April 22, 2008 by Mohamed  
Filed under Weight Loss

  1. Soy – Not familiar with soy foods? The basics include tofu, soy nuts, soy flour, and enriched soymilk. Great-tasting, protein-rich meat alternatives include soy sausage, and breaded cutlets and nuggets that taste like chicken. Crumbled soy–an alternative to ground meat–works well in chili, burritos, lasagna, soups, and casseroles. Add tofu to chili, eggs, or casseroles. It absorbs the flavor of whatever you’re cooking. You’ll find many soy products in the produce section of the supermarket.
  2. Beans – Keep your cupboards stocked with canned beans of all kinds: black, white, kidney, fat-free refried, etc. (as well as instant bean soups). You’ll always have the makings of a delicious, healthful dinner on hand. Beans add protein and fiber to any dish and can be used in salads, stuffed baked potatoes, veggie chili, or pureed for sandwich spreads. And since they come in cans, beans are handy to use. But remember to rinse canned beans first–they’re packed in a high-sodium liquid.
  3. Salmon – To get the most omega-3s, choose salmon, white albacore tuna canned in water.
  4. Avacado – Avocado is a bit high in calories. Your best strategy: Use this luscious veggie in place of another high-fat food or condiment.
  5. Garlic – Next time you hit the supermarket, pick up a tub of freshly peeled garlic cloves, and challenge yourself to make sure it’s gone before the “best by” date. Chop up and toss on pizza, in soups, or on side dishes.
  6. Spinach – Look for 9-oz bags of baby spinach leaves that you can pop in the microwave (ready in 3 minutes). Top with 2 tablespoons of Parmesan and 1 tablespoon of toasted sunflower seeds. Add a roll, and you’ve got a heavenly low-cal dinner for one.
  7. Margarine – Spread these margarines on your toast or bagel in the morning or for a mid-day snack. The only side effect is reduced beta-carotene absorption. To compensate, make sure you eat extra carrots, spinach, sweet red peppers, or sweet potatoes.
  8. Oh…Nuts! – The key is moderation: Nuts are high in calories. Keep a jar of chopped nuts in your fridge, and sprinkle 2 tablespoons a day on cereal, veggies, salads, or yogurt. Or add them to your diet by sprinkling chopped nuts on stir-fries. Almonds, hazelnuts, or walnuts can be added to pilafs. Make a trail mix with your favorite nuts, seeds and dried fruit.

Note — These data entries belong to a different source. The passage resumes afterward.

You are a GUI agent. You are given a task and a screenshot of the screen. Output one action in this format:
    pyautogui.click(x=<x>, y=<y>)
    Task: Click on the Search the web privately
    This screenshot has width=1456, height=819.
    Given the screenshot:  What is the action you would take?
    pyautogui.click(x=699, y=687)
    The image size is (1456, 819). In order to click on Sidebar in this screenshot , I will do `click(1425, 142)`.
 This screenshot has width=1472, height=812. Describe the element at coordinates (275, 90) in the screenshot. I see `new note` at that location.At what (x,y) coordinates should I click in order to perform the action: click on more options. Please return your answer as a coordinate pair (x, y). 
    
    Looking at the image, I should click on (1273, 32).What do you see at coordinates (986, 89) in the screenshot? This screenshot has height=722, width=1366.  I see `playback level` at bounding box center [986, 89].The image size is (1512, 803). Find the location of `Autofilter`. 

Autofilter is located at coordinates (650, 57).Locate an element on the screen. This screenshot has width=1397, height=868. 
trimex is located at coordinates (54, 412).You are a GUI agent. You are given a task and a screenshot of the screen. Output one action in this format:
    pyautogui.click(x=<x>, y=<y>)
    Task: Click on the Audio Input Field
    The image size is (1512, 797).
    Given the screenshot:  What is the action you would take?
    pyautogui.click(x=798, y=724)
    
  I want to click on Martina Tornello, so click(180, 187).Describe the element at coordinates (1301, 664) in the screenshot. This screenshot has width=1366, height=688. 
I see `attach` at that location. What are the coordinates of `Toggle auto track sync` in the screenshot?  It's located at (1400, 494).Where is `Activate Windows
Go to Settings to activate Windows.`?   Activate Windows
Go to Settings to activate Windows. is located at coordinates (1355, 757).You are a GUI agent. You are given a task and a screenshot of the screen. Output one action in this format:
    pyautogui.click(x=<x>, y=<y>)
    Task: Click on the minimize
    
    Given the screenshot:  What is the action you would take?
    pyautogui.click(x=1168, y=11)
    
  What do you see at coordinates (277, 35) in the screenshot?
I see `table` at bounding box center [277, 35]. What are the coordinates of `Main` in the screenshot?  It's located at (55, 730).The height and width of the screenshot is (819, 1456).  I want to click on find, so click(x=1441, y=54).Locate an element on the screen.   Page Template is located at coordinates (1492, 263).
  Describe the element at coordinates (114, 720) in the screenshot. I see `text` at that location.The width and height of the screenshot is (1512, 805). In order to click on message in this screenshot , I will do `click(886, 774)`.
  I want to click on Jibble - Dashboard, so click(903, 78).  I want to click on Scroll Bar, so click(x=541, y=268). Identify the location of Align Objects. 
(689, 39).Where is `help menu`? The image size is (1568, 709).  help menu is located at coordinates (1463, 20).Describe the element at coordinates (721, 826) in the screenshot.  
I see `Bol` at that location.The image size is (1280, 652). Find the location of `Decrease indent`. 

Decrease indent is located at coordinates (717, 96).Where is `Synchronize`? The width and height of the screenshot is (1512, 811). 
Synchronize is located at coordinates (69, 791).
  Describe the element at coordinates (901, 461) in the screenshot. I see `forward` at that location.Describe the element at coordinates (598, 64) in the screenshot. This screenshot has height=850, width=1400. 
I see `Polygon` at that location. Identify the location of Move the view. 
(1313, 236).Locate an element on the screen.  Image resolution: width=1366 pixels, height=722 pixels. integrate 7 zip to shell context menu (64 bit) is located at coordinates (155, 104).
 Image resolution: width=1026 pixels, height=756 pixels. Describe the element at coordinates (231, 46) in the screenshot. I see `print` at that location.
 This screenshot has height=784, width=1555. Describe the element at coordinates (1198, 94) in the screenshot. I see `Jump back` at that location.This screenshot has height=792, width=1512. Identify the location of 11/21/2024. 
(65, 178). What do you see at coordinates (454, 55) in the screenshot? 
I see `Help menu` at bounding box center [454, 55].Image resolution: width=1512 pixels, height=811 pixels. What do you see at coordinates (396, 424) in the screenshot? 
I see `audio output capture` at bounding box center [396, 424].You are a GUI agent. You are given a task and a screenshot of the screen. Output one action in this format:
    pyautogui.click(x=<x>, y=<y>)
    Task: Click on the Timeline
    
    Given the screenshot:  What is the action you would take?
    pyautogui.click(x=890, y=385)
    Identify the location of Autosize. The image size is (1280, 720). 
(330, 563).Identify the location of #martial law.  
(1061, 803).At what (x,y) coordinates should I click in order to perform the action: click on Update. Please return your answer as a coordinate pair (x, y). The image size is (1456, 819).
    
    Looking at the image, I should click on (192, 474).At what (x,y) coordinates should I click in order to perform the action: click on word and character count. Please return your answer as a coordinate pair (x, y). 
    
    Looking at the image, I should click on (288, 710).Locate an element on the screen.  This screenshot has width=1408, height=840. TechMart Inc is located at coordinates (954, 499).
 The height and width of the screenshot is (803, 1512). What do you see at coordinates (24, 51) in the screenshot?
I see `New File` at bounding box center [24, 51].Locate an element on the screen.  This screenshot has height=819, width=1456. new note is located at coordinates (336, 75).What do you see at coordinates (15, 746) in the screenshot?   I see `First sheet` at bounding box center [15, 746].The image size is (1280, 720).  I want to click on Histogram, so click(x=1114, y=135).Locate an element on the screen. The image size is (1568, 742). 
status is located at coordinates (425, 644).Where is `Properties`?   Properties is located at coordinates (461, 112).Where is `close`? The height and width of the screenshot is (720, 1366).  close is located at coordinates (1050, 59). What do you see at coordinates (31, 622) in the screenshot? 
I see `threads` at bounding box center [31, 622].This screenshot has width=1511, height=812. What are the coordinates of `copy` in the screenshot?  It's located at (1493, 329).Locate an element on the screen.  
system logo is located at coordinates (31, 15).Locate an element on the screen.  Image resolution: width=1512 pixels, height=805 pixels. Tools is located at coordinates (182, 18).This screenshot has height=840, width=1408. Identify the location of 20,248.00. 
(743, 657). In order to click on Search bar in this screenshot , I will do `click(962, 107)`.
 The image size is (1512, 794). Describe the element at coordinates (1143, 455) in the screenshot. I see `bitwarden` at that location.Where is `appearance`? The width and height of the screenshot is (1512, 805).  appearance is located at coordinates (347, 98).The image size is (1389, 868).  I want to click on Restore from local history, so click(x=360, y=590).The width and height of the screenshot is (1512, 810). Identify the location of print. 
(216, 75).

  9. Tea – Enjoy a cup of hot or iced tea. Although convenience iced teas still have high antioxidant levels, most homemade iced tea (both hot-brewed and fridge teas) have even more antioxidants . So, if you want the very max, make your own.
  10. Chocolate – The levels of flavonoids in chocolate vary, depending on where it is grown and handled and how it is processed. Researchers have been studying a variety of chocolate, developed by Mars, Inc., with guaranteed high-flavonoid levels. You can find it now in Mars Dove bars. To control the calories, buy Dove dark chocolate Promises. Indulge in one flavorful, high-flavonoid morsel daily, for just 42 calories and 2.6 g of fat.